That's why I've been pondering for the last several days a comment left here by a real-life friend of mine, a lawyer with whom I used to practice and with whom I still correspond and play poker regularly. As part of an essay comparing Barack Obama to John F. Kennedy and Jimmy Carter, I'd included the following sentence: "Kennedy, at least, was a war veteran, and he came from a Democratic Party that hadn't yet started reflexively doubting, then hating and apologizing for, all things American." To that characterization, my friend left the following pithy question in the comments (emphasis mine): "Do you really believe that the Democrats hate all things American?"
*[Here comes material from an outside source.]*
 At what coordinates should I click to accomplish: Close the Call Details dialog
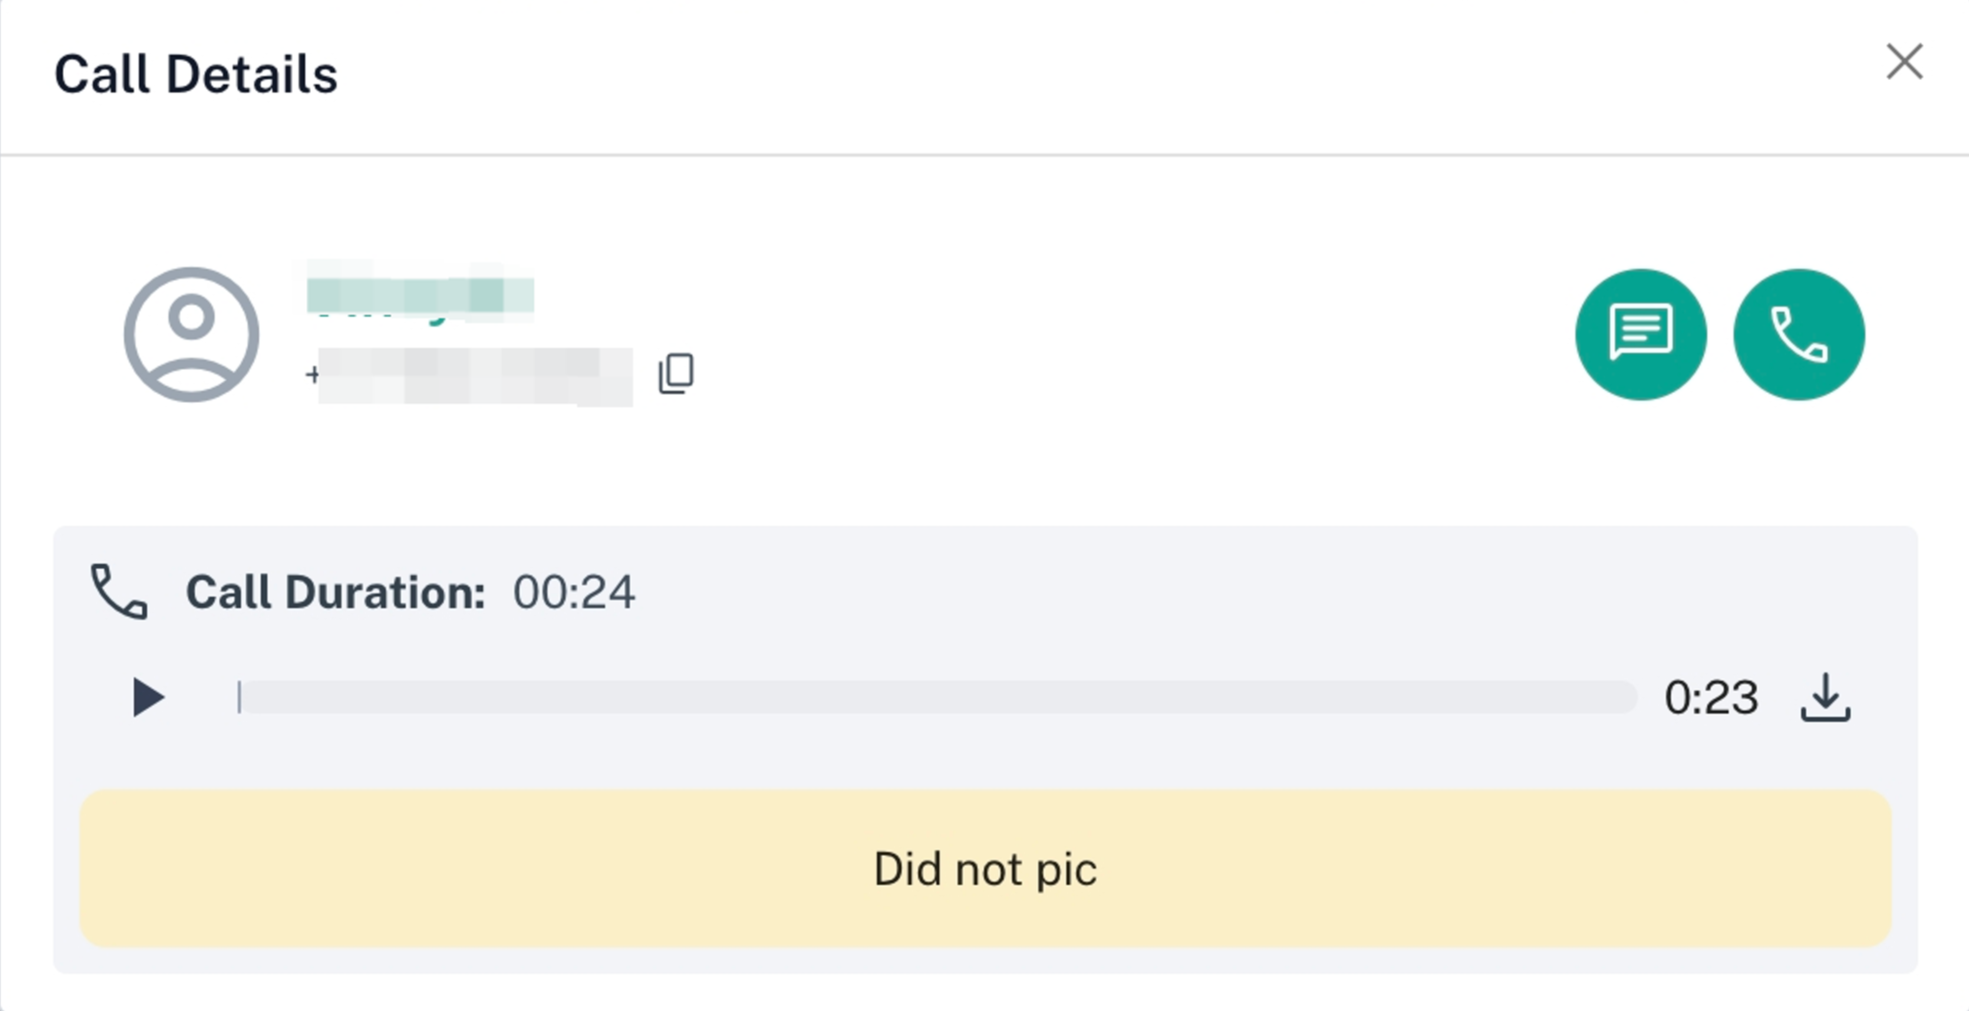click(x=1904, y=62)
The Democratic Party leadership's actions and inactions here are both excellent examples of what I originally characterized as "reflexively doubting, then hating and apologizing for, all things American." Their starting and nearly irrefutable presumption is that the governmental agencies, military and non-, that we have entrusted with our national security are corrupt, incompetent, and abusive — indeed, that they, and not the terrorists, are America's real enemy. The dangers those American professionals have been charged to protect us from, Congress systematically downplays or ignores. Not only the president from an opposing party, but nonpolitical career professionals and even dissenters from within the Democratic Party (e.g., Joe Lieberman), must be demonized by the Democratic Party leadership and its sycophants in the mainstream media as "abusers of civil rights." And one need not wander far downstream from that leadership to find allied minions and advocates who are eager to apply the word "fascist" with absolutely straight (albeit hate-filled) faces.
My original formulation was indeed overbroad. Pelosi, Reid, Clinton, and Obama et al. don't doubt, hate, and apologize for all things American. Notwithstanding Sen. Obama's resistance to lapel pins, they aren't out burning American flags, for instance. But neither are they condemning those who do so at their anti-BusHitler rallies. All too often, and indeed with increasing frequency as they approach the 2008 election, the Democratic Party leaders are acting reflexively, and irrationally, and indefensibly. Some small fringe of the American public at the very extreme edge of the Angry Left would agree with them that it's better for Congress to prevent terrorist heat rashes and bunions than exploded American bodies. But do not tell me that that's representative of America — not even of most of those who would happily and proudly self-identify as "Democrats."
And on Obama:
The Obama campaign in particular demonstrates, and even exceeds, these same tendencies and attitudes. It's not just in Sen. Obama's votes, which have earned him recognition as the most liberal member of the U.S. Senate. It's very explicit in his and his wife's campaign rhetoric too: America as it actually is and has been during their own remarkably privileged lifetimes, they find unworthy of pride. Only America as it can become — one Nation, under Obama — can be worth being proud of.
The Democratic Party is on the brink of nominating him as their presidential candidate. Is it unfair for me, then, to impute his and his wife's beliefs to the members of their party generally?
Good, solid, and intelligent members of the Democratic Party — like my commenting friend — have a reasonably clear choice, I think. Each must ask himself or herself: Do I continue to support my party leaders with my votes and my membership in their party? Or do I abandon them and instead speak out, and vote, in ways that would actually advance American interests instead of undercutting them? I won't doubt my Democratic friends' patriotism if they continue to stand by their party's leaders. But I will continue to doubt the wisdom and even the rationality of those party leaders, and to use this blog to express those doubts as best as I can manage.